→ Selected excerpt:
*****

Qatar GCC blockade: Blessing in disguise?
It has been years now since the Saudi Arabia led Gulf Cooperation Council (GCC) imposed a blockade on Qatar—another gulf nation—resulting in the closure of the only border the smaller state has with the latter. Even Saudi Arabia once reportedly expressed intentions to dig waterways by this border effectively making Qatar an island. The blockade was initiated because of an alleged claim that Qatar supported terrorist organizations working against GCC countries.
Saudi and its allies including Egypt, the United Arab Emirates, Bahrain, and Mauritius demanded that Qatar fulfill 13 conditions if it wants a thaw with the bloc; these demands included Qatar degrading diplomatic relations with Turkey and the closure of Al Jazeera, a prominent media outlet funded by the gas rich gulf country.
Although the 40th Gulf Cooperation Council (GCC) meeting held early this month in Riyadh, Saudi Arabia was attended by the Prime Minister of Qatar, Abdullah bin Nasser bin Khalifa Al Thani, hopes of thaw between the bloc and Qatar still remain doubtful. Although the international community seems to read much into the participation of the PM at the GCC, the Qatari officials are reserved from draw any conclusions, despite admitting to a small progress being made in the process. In an interview with various media outlets after the summit, the PM did not deny the fact that there is some progress in the reconciliation process but noted that it takes a lot to build trust among the GCC and Qatar having lived through two and half years of complete blockage of land, air or sea communications.

*****

→ Data segment:
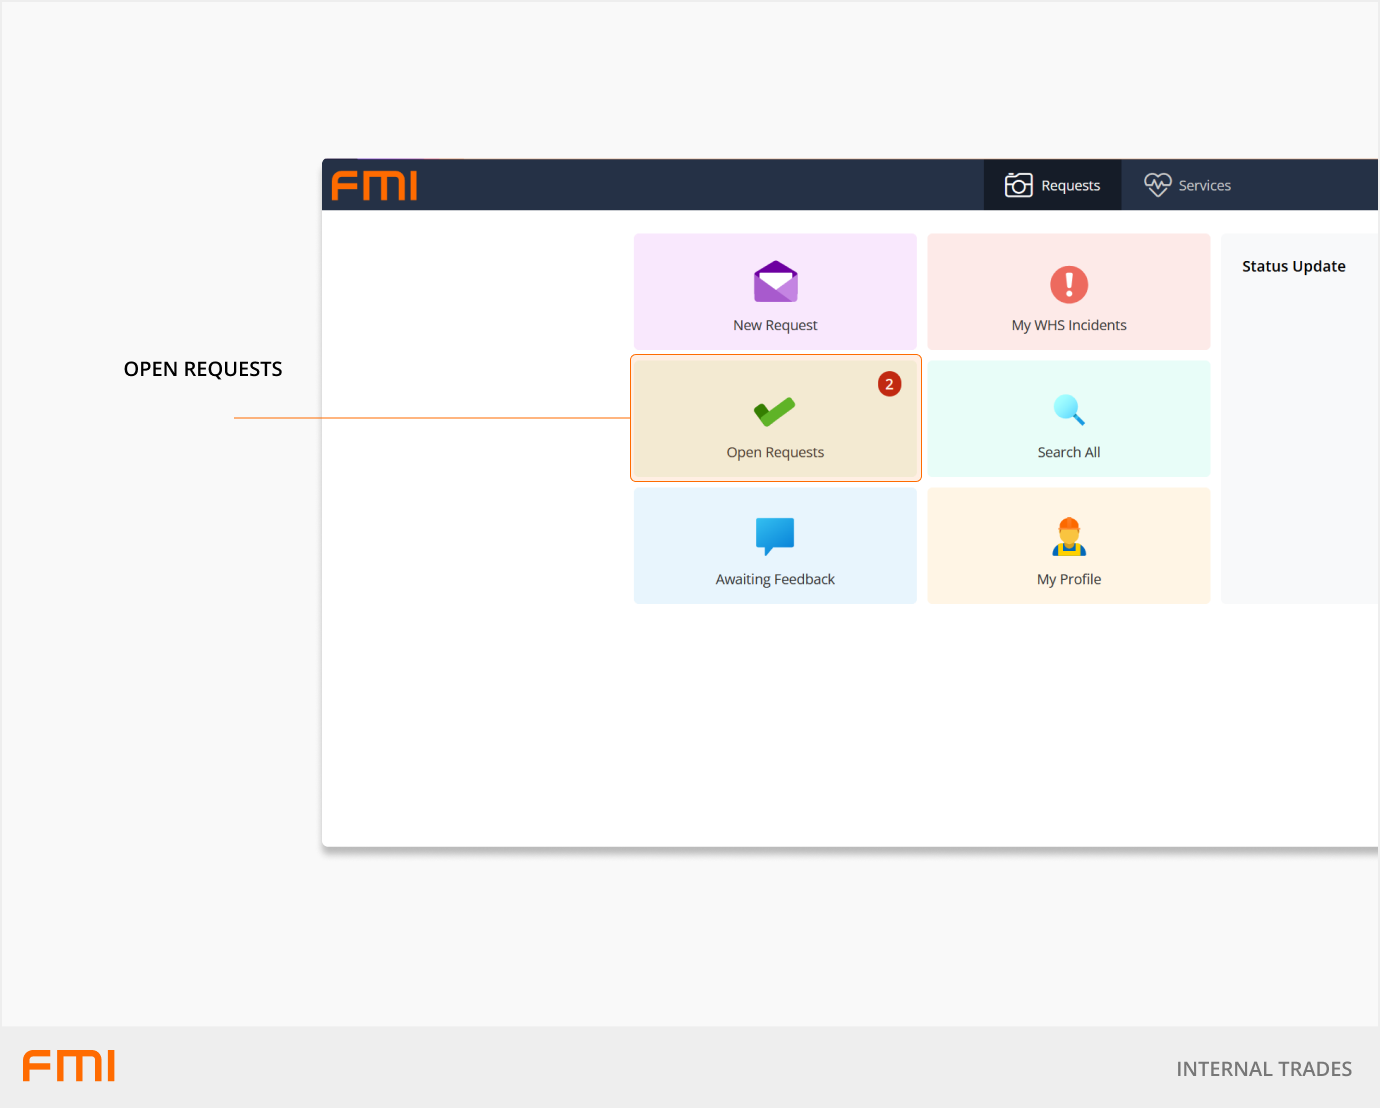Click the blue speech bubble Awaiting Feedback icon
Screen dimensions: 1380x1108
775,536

*****

→ Stated exercise A:
Can you transcribe the Qatar blockade article, starting at "Saudi and its" and ending at "rich gulf country."?
→ Stated exercise B:
Which channels of communication does the Qatar blockade article say were completely blocked?
The data has no connection to the Qatar blockade article.

→ Exercise result A:
Saudi and its allies including Egypt, the United Arab Emirates, Bahrain, and Mauritius demanded that Qatar fulfill 13 conditions if it wants a thaw with the bloc; these demands included Qatar degrading diplomatic relations with Turkey and the closure of Al Jazeera, a prominent media outlet funded by the gas rich gulf country.

→ Exercise result B:
Land, air and sea.